## Textauszug

◇ ◇ ◇ ◇ ◇ ◇ ◇

Plötzlich dreht sich alles, der Boden schwankt, ein Sog zieht in die Tiefe: Schwindel. Obwohl die Symptome oft angsteinflößend sind, sind die meisten Formen laut Deutschem Berufsverband der Hals-Nasen-Ohrenärzte gut behandelbar. Die Erkrankung könne jedoch auch komplizierte Formen annehmen, erklärt Prof. Dr. Leif Erik Walther. In diesen Fällen sei der Gang zu einem spezialisierten HNO-Arzt unumgänglich, so der HNO-Experte aus Sulzbach im Taunus. Er erklärt, welche Arten von Schwindel es gibt und was sich dagegen tun lässt.
So entsteht Schwindel
Schwindel ist ein vieldeutiges Symptom, das unterschiedliche Ursachen haben kann. Die meisten Störungen finden sich im Innenohr, genauer im Gleichgewichtsorgan. Dieses besteht aus komplizierten Sensoren, die Augen- und Körpermuskeln ansteuern. Kommt es hier zu Störungen, treten Schwindelsymptome auf, erklärt Walther.

◇ ◇ ◇ ◇ ◇ ◇ ◇

## Aufgabe
Fasse den Textauszug über Schwindel in zwei Sätzen zusammen.

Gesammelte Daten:
◇ ◇ ◇ ◇ ◇ ◇ ◇

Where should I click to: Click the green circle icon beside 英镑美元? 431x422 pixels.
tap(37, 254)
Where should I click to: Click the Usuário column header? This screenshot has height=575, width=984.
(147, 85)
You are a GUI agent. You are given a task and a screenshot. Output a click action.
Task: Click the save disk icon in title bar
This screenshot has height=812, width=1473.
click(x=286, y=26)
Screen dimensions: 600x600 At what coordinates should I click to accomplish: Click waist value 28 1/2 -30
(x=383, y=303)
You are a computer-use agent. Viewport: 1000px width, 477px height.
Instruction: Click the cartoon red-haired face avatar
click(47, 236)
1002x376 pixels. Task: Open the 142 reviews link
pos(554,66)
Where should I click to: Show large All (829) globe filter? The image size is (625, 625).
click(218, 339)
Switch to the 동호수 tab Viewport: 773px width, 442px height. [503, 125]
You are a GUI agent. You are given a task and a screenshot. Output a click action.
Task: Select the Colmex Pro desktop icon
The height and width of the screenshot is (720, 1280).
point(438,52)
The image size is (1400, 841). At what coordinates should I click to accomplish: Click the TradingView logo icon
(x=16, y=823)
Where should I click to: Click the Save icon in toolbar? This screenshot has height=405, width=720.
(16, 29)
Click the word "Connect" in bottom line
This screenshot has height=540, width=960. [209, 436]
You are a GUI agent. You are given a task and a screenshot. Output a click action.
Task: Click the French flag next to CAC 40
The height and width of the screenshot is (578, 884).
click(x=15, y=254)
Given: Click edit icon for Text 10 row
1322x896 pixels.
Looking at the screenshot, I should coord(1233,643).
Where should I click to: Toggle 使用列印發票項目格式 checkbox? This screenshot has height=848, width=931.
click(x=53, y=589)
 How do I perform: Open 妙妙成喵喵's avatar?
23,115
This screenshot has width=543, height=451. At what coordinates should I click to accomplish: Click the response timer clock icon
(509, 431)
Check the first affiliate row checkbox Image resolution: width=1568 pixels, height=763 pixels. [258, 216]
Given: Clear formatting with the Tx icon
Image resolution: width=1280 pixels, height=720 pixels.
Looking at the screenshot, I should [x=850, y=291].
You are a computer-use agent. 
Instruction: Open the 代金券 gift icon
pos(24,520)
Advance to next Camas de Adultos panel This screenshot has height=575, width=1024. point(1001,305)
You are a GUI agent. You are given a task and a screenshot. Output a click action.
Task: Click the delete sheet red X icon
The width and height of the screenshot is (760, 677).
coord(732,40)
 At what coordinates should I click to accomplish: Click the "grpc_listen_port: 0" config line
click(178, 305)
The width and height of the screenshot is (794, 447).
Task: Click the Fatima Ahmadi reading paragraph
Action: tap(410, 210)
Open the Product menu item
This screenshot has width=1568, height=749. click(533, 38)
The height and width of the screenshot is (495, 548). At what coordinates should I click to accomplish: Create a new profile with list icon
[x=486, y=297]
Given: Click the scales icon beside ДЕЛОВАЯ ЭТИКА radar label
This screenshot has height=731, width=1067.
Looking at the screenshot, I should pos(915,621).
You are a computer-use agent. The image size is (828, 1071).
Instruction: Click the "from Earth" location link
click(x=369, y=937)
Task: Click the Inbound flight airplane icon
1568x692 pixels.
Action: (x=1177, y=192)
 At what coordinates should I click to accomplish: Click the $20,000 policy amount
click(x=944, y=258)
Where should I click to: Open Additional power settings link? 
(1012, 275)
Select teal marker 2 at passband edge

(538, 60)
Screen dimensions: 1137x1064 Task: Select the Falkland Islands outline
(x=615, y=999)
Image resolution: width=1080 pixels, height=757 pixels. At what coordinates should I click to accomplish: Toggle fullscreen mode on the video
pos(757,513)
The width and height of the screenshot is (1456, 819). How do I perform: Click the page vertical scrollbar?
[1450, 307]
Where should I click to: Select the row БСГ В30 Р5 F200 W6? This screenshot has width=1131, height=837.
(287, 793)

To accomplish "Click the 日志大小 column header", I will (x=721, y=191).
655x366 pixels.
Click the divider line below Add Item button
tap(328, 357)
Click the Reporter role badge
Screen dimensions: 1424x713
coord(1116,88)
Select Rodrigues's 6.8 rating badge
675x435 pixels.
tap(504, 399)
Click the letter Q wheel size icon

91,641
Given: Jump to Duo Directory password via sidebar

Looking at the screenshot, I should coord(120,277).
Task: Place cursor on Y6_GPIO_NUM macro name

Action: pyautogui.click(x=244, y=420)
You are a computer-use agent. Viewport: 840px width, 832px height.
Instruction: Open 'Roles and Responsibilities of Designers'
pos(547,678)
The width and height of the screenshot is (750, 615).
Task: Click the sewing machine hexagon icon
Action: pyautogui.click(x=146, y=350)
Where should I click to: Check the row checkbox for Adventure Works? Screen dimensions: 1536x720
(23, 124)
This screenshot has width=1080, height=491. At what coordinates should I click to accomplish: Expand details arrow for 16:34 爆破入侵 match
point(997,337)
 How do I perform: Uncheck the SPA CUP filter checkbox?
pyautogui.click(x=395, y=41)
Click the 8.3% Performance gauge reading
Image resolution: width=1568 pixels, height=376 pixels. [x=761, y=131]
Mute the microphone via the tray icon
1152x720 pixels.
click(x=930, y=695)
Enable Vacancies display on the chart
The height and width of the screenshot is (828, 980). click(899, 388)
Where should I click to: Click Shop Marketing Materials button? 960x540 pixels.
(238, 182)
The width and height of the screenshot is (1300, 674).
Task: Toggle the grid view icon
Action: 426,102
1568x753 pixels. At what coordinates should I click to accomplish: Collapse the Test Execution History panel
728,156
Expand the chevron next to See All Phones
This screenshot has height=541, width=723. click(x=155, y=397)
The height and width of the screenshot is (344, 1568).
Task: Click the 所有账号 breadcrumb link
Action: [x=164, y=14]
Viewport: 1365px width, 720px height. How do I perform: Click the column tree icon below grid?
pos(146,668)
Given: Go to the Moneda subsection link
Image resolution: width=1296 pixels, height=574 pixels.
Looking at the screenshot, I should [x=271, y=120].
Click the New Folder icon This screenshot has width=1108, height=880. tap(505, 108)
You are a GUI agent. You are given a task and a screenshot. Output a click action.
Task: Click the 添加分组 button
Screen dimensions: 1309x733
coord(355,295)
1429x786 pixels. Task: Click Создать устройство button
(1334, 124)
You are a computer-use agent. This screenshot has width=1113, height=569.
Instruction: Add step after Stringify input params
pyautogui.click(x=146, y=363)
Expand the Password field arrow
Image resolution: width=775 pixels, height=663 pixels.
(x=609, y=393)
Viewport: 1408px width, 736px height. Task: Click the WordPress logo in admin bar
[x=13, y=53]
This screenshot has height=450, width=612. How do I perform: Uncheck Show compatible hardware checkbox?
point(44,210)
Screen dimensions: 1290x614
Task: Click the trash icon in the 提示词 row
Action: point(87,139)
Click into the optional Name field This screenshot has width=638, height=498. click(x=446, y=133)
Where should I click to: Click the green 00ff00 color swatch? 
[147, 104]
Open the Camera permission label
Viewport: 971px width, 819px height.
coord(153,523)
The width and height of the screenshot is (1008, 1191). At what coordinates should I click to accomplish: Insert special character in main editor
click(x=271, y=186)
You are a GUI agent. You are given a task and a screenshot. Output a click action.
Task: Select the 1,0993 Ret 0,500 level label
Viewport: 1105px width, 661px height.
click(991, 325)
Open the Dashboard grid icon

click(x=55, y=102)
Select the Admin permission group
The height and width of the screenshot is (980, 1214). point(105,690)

◇ ◇ ◇ ◇ ◇ ◇ ◇

## Lösung
Schwindel ist ein vieldeutiges Symptom mit unterschiedlichen Ursachen, dessen meiste Formen laut dem Deutschen Berufsverband der Hals-Nasen-Ohrenärzte gut behandelbar sind. Bei komplizierten Formen ist nach Prof. Dr. Leif Erik Walther der Gang zu einem spezialisierten HNO-Arzt unumgänglich, und die meisten Störungen finden sich im Gleichgewichtsorgan des Innenohrs, dessen Sensoren Augen- und Körpermuskeln ansteuern.